Otizmin nedeni tam olarak bilinmemekle birlikte, genetik ve çevresel faktörlerin karmaşık etkileşimi sonucu ortaya çıktığı düşünülmektedir. Otizm, genellikle erken çocukluk döneminde belirtiler göstermeye başlar ve yaşam boyu devam edebilir. Erken teşhis ve uygun desteklerle, otizm spektrumundaki bireylerin yaşam kalitesi ve bağımsızlık seviyeleri artırılabilir.

Otizm yönetimi ve tedavisi, bireyselleştirilmiş bir yaklaşım gerektirir ve genellikle eğitim, konuşma terapisi, davranış terapisi ve ilaçlar gibi çeşitli yöntemleri içerebilir. Otizm spektrumundaki bireylerin topluma entegrasyonu ve sosyal yaşamlarını sürdürmeleri için çeşitli destekler ve kaynaklar sunulabilir, böylece onların potansiyellerini en üst düzeye çıkarmalarına yardımcı olunabilir.

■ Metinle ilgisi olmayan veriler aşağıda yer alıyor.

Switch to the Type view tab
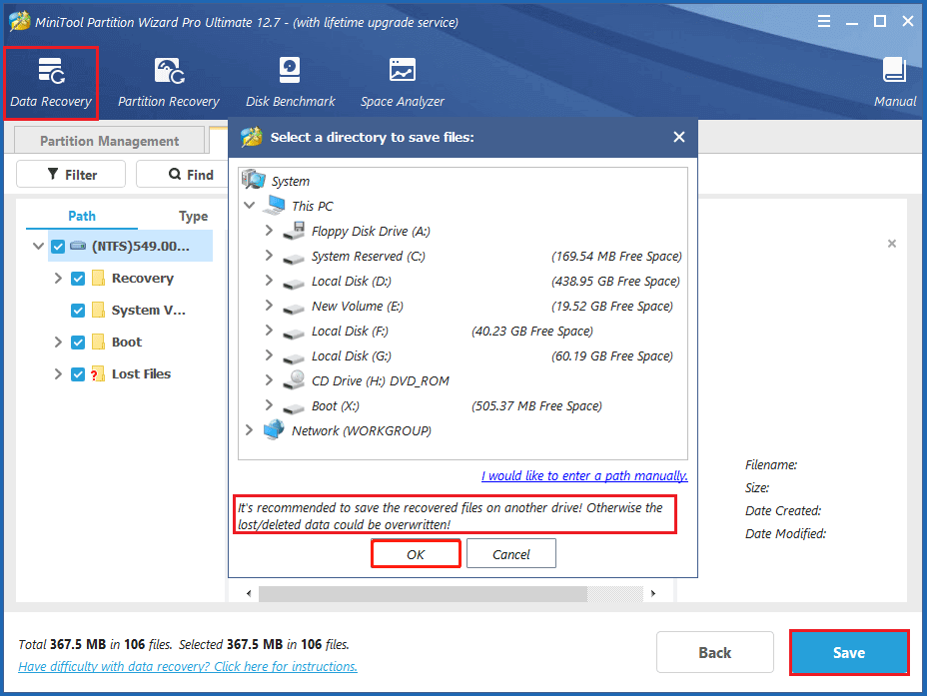The height and width of the screenshot is (696, 927). [193, 216]
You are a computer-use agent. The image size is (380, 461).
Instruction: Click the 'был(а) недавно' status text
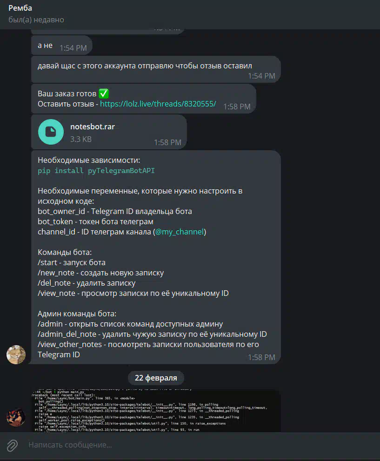(x=36, y=20)
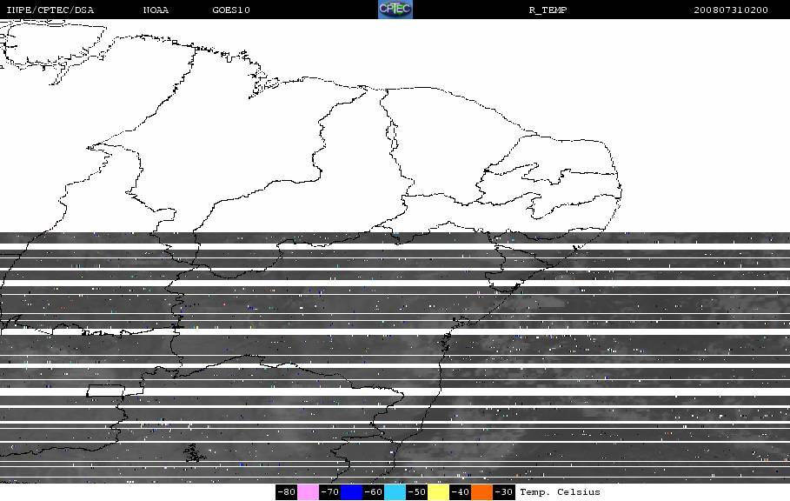Select the yellow -50 color swatch
This screenshot has width=790, height=501.
438,492
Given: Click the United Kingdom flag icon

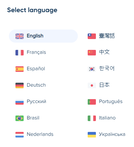Looking at the screenshot, I should click(19, 36).
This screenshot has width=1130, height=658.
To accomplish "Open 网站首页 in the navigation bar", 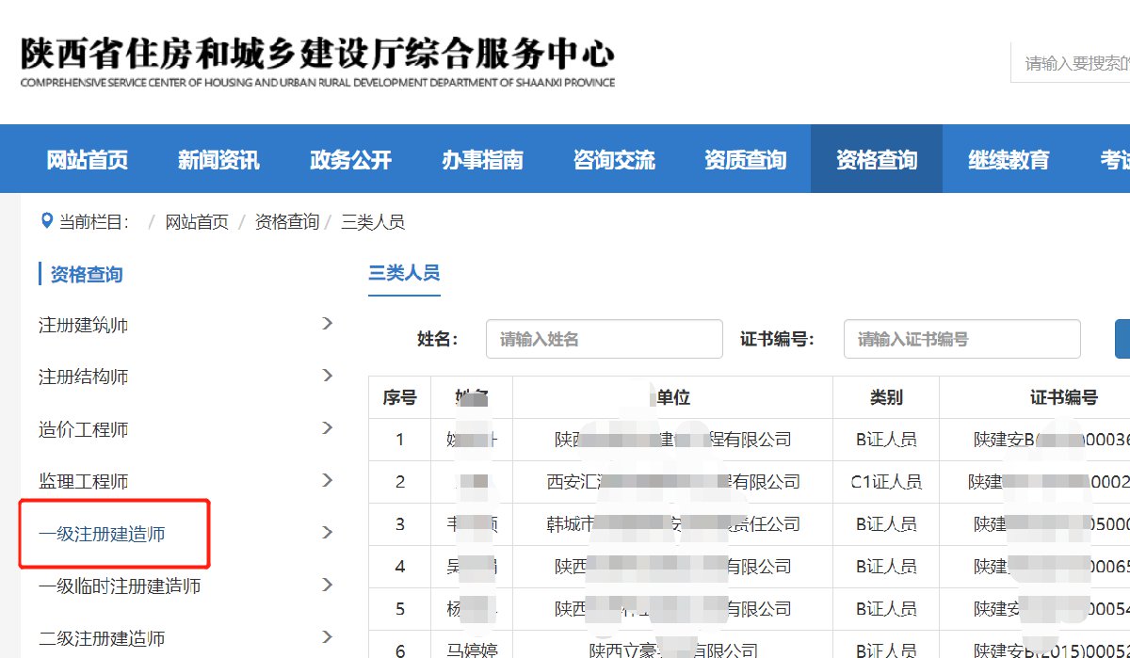I will tap(87, 160).
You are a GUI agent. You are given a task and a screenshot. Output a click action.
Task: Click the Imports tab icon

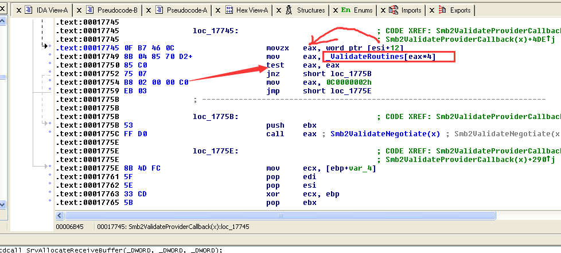pyautogui.click(x=394, y=10)
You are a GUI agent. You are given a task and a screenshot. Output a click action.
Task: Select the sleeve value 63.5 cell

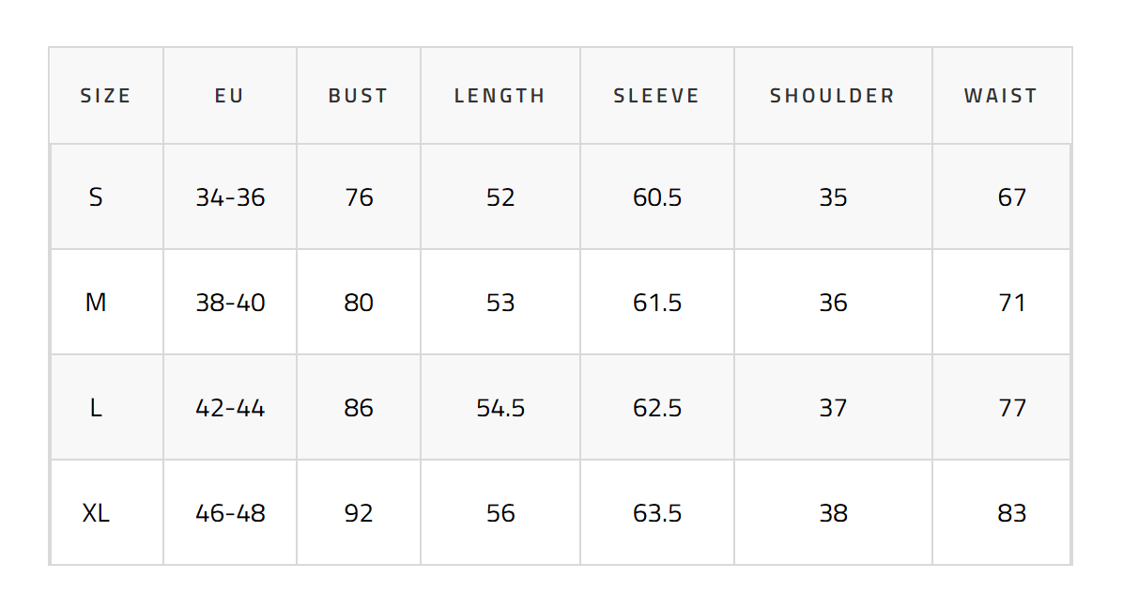tap(657, 513)
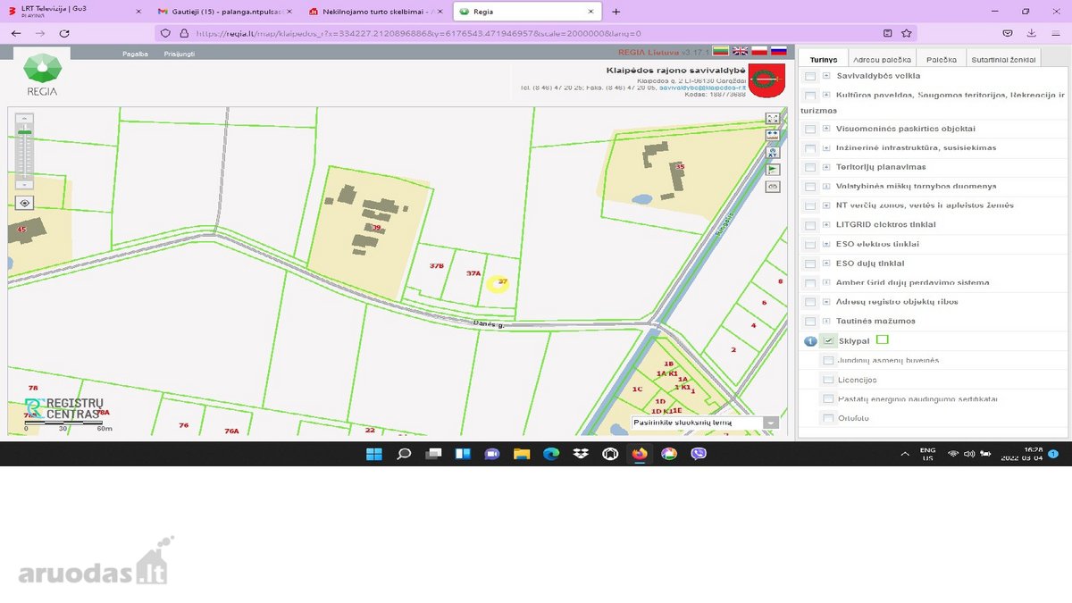Enable the Ortofoto layer checkbox
This screenshot has width=1072, height=603.
point(829,418)

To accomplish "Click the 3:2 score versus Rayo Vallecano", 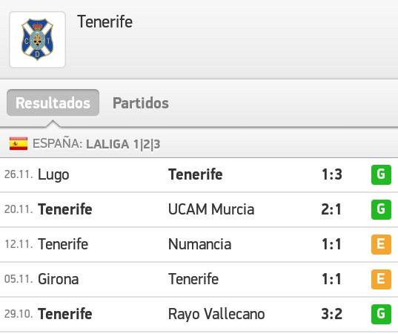I will tap(332, 314).
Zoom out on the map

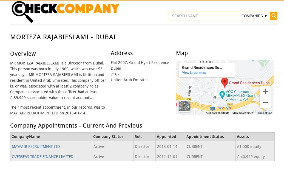[265, 103]
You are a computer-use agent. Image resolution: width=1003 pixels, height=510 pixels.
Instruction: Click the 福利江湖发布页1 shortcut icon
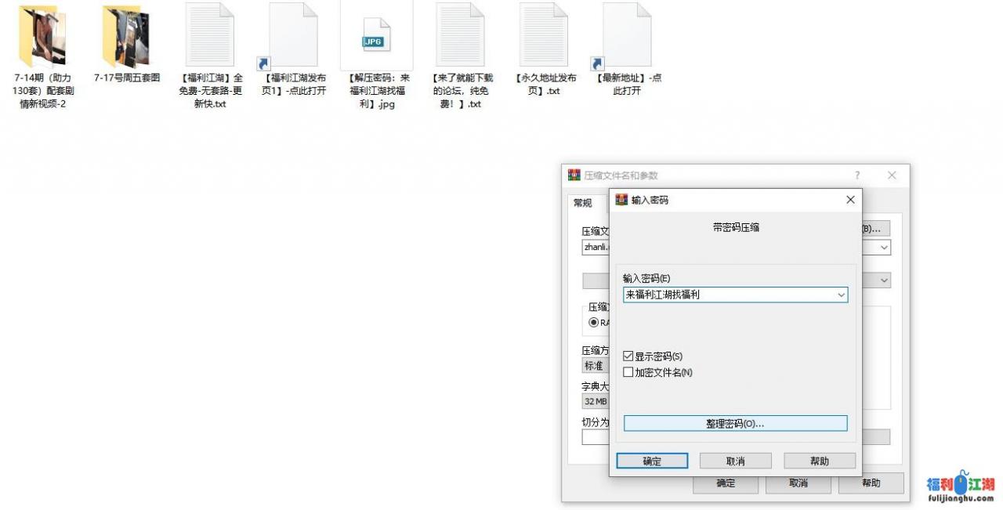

Web sitesini geçerken, otizmi olan bir kişi sitedeki belirli bileşenlere takılabilir. Belirli özelliklere (örneğin, flaş veya yanıp sönen içerik gibi) karşı hassas hale gelebilirler.

 

Disleksi

Disleksi, okuma ve yazma becerilerini etkileyen bir öğrenme bozukluğu olarak tanımlanır. Bu bozukluk, bireylerin harf, kelime ve cümleleri düzgün bir şekilde okumalarını, anlamalarını veya yazmalarını zorlaştırır. Disleksi, bireyin zekasını etkilemez, ancak dil işleme becerileri ile ilgili özel bir sorundur.

Disleksi belirtileri kişiden kişiye değişebilir, ancak genellikle şunları içerebilir: harf ve seslerin karıştırılması, kelime ve harf tekrarları, kelime ve cümleleri düzgün bir şekilde okuyamama, yazarken harf sıralarını karıştırma, harf ters yazma ve yazıları takip etmekte zorlanma gibi problemler. Bu belirtiler, özellikle okuma ve yazma öğrenme süreçlerinin başladığı okul döneminde fark edilmeye başlanabilir.

Disleksi, genetik ve nörolojik faktörlerin bir kombinasyonu ile ilişkilendirilmiştir. Erken teşhis ve uygun eğitim ve terapilerle, disleksi ile yaşayan bireyler okuma ve yazma becerilerini geliştirebilirler. Öğrenme sürecini desteklemek için özel eğitim programları ve öğretim yöntemleri kullanılır. Disleksi ile yaşayan bireyler, potansiyellerini açığa çıkarabilir ve başarılı bireyler olabilirler, ancak doğru destek ve anlayış gerektirirler.

Web tasarımcıları ve içerik oluşturucular, uzun içeriği başlıklarla bölmek, basit bir metin stili seçmek ve anlayışı kolaylaştırmaya yardımcı olan görseller ve grafikler eklemek gibi dislektik kullanıcılar için deneyimleri iyileştirebilirler.